Ok guys, my writers block has been all too real these past few weeks. I’m sitting in Starbucks trying to write this post on my lunch break after coming up with NOTHING last night and I STILL can’t come up with something to write about this outfit that I love and adore more than a little girl who loves her first princess dress. I’ve already moved my seat 3 times and can’t stop flashing dirty looks at the girls next to me because I keep thinking that everyone else is distracting me. Who am I kidding though, it’s not everyone and everything around me it’s the THOUSANDS of little voices and thoughts swirling around in my head that are causing the distraction – What resolutions I should be setting? What resolutions is everyone else setting? Can I make celery juice without a juicer? What’s the best way to organize my resolutions? Do I have an 8 a.m meeting tomorrow? Are my resolutions really realistic? How do I want to improve myself this year? Who do I want to be this year? What am I going to make for dinner tonight? How many of my goals should I have already started? Not to mention the lists and lists of all the little and big ideas I have in my head for the new year go on and on…Does anyone else feel this way and/or know at what point our brains explode?!
This is clearly what’s causing the blockage in my brain so I’m going run with it for today’s post. Hopefully what I have to say about this blockage can help out anyone who answered yes to the question above. For those of you who came to this post just for the cute pink jacket the links are above for ya (BTW, the jacket is on sale, super cute on and insanely soft).
Now, back to what I was saying. I feel the social media stratosphere makes writing and planning for new year’s resolutions seem so simple and easy, there are all these templates and tools to help you organize resolutions and goals and write them out on pretty rainbow paper that’s going to inspire you. It’s like everyone is supposed to start the new year with a 50 page prelude full of robust resolutions followed by 365 pieces of fresh white paper and they’re ready to make 2019 “their year”. They’re carefully filling those fresh white pages with healthy eating plans, a new gym schedule, home organization plans, so on and so forth…
Meanwhile, I’m sitting here trying to find a free weekend before Valentine’s Day that I can take my Christmas tree down.
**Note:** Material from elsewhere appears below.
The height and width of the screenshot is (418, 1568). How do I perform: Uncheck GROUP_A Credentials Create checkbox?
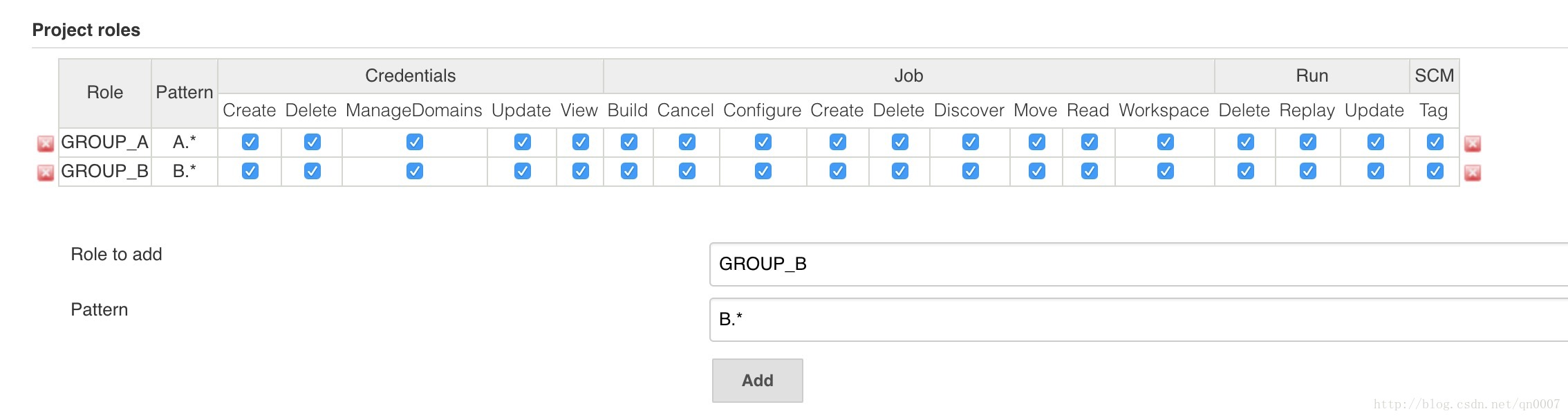[x=250, y=142]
Half the “pages” in my 2019 book are already overflowing, written on, scratched out, coffee stained and torn into a million pieces. I have a crazy year ahead (that is going to be absolutely incredible) and while I really want to make resolutions, right now I know I can’t promise myself how many times a week I’m going to make it to the gym for the rest of the year, or when I’ll have time to get around to re-organizing my pantry and as much as I want to give up drinking wine on week nights, I have a lot to celebrate this year plus yesterday was a rough day and I already caved and had a glass of wine and it was only Tuesday so I’m clearly not going to stick to that.
I’m realizing that all the craziness in my head, that blockage and noise, is a result of the overwhelming pressure I’m feeling to write a 50-page prelude filled with lofty goals, detailed out by the habits I need to break or pick up to achieve them that are then scheduled down to the minute each day on that pretty fresh white piece of paper, but let’s be honest, that is ridiculous! We can’t write out what our entire year is going to entail and look like in one day, one week or one month! Plus 365 days is a LONG TIME. Shit happens people. Then what? Your entire prelude is fucked. What happens if you slip on ice and break your leg? How are you going to stick to that workout plan now? Break your leg or not, I think this method is just setting yourself up for failure.
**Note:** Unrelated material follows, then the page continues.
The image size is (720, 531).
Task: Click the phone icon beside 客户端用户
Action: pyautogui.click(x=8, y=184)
Don’t get me wrong here, I’m not trying to be a pessimist and say you should plan for the worst and I’m definitely not saying that you shouldn’t have resolutions and goals. I’m just saying that I think we need to change the way we view our resolutions and goals.
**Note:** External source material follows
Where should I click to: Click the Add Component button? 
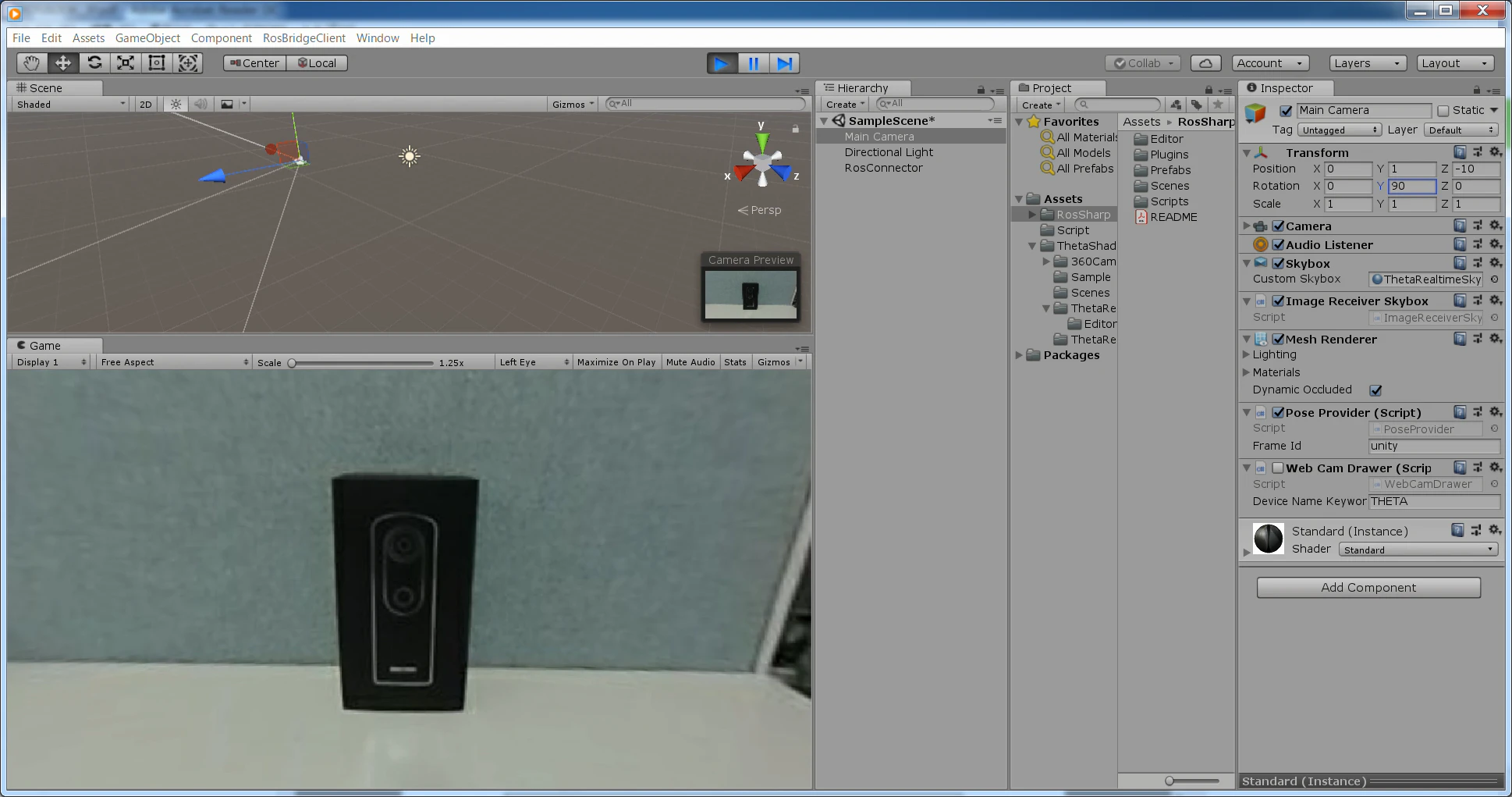[x=1368, y=588]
Instead of making resolutions into a 365 day long to do list, I’m going to come up with a few mantras and intentions that will act as a guiding force as I write my to do list each day, as I put together my goals each week, and as I make new promises to myself at the start of each month.
I strongly believe that if you break it down and take it one day at a time, with the same mantras and intentions in mind to guide you, you will be far more likely to stay on course with what you want to achieve. You’ll also be far more prepared to adjust your plan as you go and take any hits along the way for 365 days and beyond.
This post has already gotten far too long so I’ll stop it at that and share my mantras and intentions for 2019 in a post to come!